About this exercise: Could you write out exactly, and only, the lines from the one containing "Where should I click to: Show" through the last line of the data, leaving out all pictures?

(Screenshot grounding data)
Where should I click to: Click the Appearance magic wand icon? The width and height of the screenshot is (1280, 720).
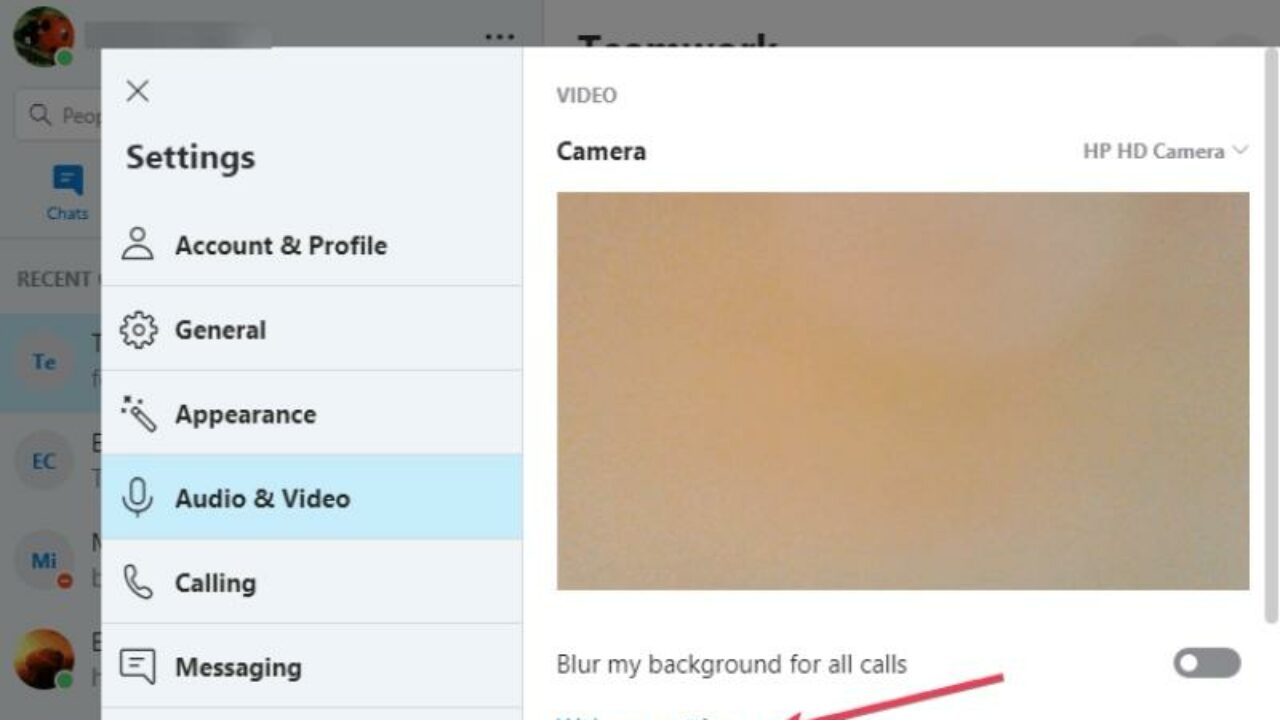[x=138, y=414]
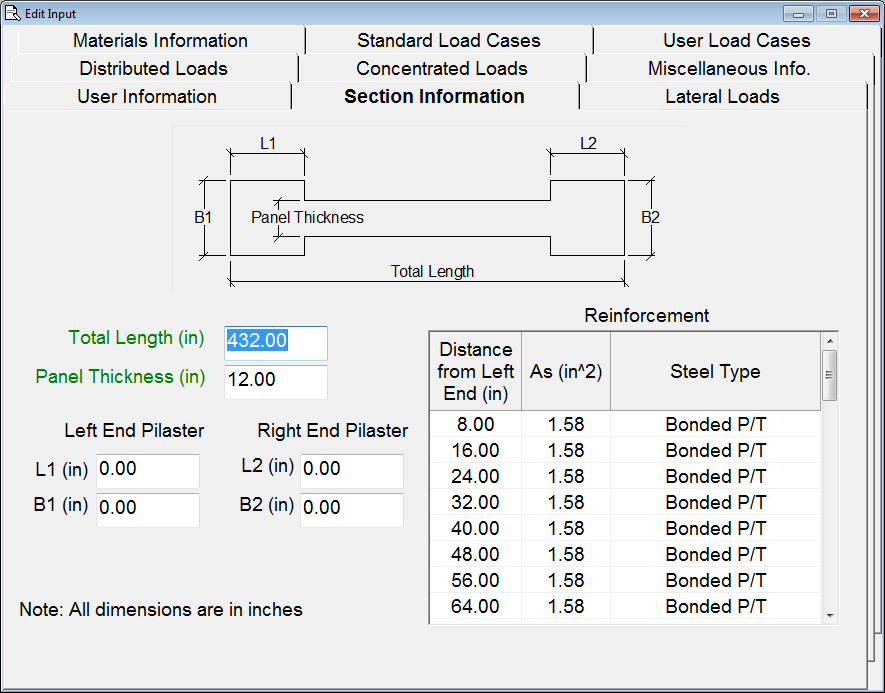The image size is (885, 693).
Task: Focus the B1 left pilaster field
Action: click(x=147, y=509)
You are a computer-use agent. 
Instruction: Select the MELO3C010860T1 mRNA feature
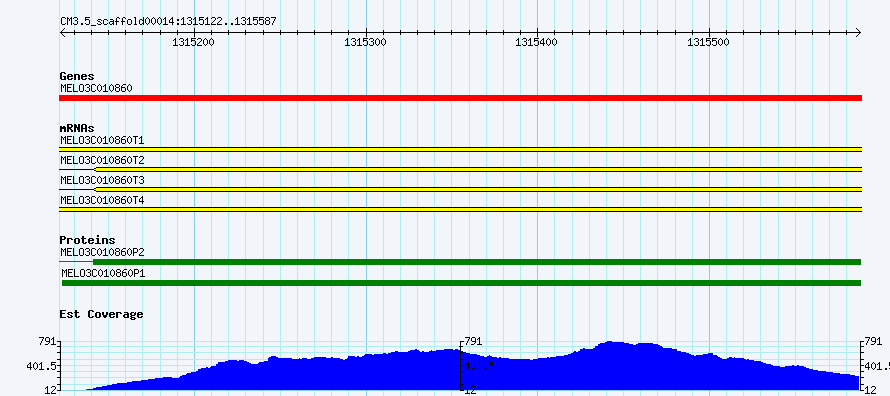click(460, 149)
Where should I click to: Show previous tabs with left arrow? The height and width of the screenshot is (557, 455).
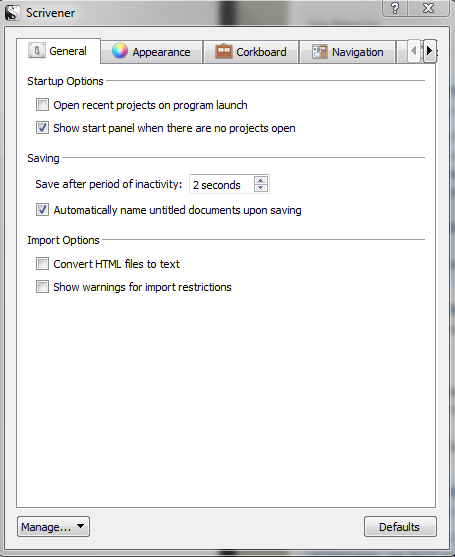click(x=413, y=51)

Answer to this problem:
Where should I click to: Show previous tabs with left arrow? The height and width of the screenshot is (557, 455).
click(x=413, y=51)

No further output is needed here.